U.S. Air Passenger Numbers Surpass 25% of Pre-COVID Levels for First Time Since Late March

U.S. air passenger numbers have exceeded 25 per cent of pre-COVID levels for the first time since March 19 according to new data from the Transport Security Administration (TSA). The new high in passenger numbers passing through the nation’s airports comes despite a recent spike in novel Coronavirus infections across several southern States and new self-quarantine restrictions imposed by the states of New York, New Jersey and Connecticut on travellers arriving from states with a positive test rate higher than 10 per 100,000 residents.

The TSA reported a total of 625,235 air passengers had passed through airport security checkpoints on Monday, June 29. On the same day the year before, nearly 2.5 million passengers passed through TSA airport checkpoints, meaning passenger throughout stood at 25.46 per cent of last year’s numbers – a new record since ‘Stay at Home’ orders and CDC guidance caused passenger numbers to plummet in late March.

Photo Credit: Southwest Airlines

Passenger numbers have been slowly rising since they hit rock bottom on April 14 when just 87,534 air passengers were screened by the TSA. For the last two weeks, passenger numbers were hovering at around 20 per cent of pre-Corona crisis levels.

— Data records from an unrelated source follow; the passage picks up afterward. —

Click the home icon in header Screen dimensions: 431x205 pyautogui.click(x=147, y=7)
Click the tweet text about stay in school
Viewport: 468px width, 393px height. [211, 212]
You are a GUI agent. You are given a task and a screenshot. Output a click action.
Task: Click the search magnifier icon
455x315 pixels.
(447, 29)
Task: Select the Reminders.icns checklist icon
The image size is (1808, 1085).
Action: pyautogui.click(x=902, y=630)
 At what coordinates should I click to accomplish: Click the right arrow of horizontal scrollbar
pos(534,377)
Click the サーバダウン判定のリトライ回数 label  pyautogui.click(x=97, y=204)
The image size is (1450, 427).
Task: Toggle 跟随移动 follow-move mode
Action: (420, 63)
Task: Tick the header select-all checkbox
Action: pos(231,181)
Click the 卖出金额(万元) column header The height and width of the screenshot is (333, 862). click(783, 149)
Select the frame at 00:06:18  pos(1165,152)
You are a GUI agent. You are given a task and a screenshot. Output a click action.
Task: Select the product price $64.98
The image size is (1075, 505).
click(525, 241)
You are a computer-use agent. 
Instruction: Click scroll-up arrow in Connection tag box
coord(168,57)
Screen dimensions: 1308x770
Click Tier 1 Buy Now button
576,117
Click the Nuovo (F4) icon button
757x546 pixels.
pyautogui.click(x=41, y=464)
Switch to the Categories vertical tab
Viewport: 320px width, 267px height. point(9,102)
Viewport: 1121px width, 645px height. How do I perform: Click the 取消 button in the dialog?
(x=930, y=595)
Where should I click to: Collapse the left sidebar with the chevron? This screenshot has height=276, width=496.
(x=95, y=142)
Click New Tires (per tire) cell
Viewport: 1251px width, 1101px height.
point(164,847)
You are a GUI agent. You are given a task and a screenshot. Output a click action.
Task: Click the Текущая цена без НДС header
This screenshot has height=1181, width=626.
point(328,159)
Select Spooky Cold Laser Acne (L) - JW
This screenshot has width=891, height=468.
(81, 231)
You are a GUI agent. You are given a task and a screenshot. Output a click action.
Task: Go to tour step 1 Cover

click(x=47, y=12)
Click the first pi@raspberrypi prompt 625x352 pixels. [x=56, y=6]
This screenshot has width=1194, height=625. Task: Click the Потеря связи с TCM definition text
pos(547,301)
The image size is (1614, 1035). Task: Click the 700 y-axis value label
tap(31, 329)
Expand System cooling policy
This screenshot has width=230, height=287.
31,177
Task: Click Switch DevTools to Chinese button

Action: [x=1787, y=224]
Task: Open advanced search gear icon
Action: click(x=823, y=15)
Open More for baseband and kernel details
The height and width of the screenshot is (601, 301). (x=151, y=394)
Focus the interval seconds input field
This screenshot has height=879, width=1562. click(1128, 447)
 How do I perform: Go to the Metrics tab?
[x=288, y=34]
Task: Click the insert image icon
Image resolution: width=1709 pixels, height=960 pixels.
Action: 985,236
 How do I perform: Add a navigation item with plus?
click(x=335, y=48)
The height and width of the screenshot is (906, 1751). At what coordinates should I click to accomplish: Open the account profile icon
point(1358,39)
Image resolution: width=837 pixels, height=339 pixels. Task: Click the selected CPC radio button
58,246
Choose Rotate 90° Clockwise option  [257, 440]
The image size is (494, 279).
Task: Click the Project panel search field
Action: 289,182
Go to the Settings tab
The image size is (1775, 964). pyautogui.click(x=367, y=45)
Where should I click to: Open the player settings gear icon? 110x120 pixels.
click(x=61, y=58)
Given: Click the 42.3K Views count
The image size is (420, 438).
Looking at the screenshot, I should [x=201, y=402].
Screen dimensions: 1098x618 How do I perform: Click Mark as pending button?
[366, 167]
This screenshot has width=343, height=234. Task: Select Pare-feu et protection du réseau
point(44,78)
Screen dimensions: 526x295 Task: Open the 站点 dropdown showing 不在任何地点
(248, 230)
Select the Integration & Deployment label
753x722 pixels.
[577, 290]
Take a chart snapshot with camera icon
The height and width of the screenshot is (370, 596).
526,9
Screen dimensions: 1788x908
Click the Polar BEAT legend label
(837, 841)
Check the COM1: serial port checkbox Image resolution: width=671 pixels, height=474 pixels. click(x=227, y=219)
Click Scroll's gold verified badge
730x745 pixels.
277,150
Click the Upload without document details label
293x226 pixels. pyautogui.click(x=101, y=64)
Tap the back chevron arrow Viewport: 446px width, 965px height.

The new high in passenger throughout comes just days after both American Airlines and United Airlines said they would lift capacity caps on flights in a bid to promote social distancing. American will start selling flights to capacity beginning Wednesday, although customers will be notified if they are on a full flight and will be given the option to rebook onto an alternative service without incurring a change fee.

An American Airlines spokesperson said it was beginning to lift capacity restrictions now because it had implemented a number of Coronavirus protection measures including mandatory face mask rules and extensive cleaning initiatives.

“That’s the reasoning we ultimately feel it’s safe and prudent to lift these restrictions as of July 1,” the spokesperson was quoted as saying by the Los Angeles Times on Friday.

Both Delta, Southwest and jetBlue will, however, continue to block middle seats or limit capacity on its aircraft for the rest of the summer. On Tuesday, Delta said it would deepen and existing relationship with the Mayo Clinic to “provide additional safety and COVID-19 infection control measures for customers and employees”.

Delta has already announced a joint initiative with the Mayo Clinic and Quest Diagnostics to test every single employee for COVID-19. The airline recently announced that 500 staffers had been infected with the virus and 10 employees had tragically died after becoming infected.

Despite the continuing rise in passenger numbers, there could be more bumps along the road to recovery for U.S. airlines. At least 16 states, including the likes of Texas and Arizona, have now put reopening plans on hold after a recent surge in Coronavirus infections.

U.S. citizens will also be banned from entering Europe as the bloc’s leaders agree on border restrictions for countries with high COVID-19 injection rates. The United States did not make the cut of a list of countries from which travel to Europe would be permitted, whereas China did.

American Airlines chief executive Doug Parker warned staffers last week the airline would likely have an overage of workers of between 20 and 30 per cent by the Fall because of the continued slump in travel demand.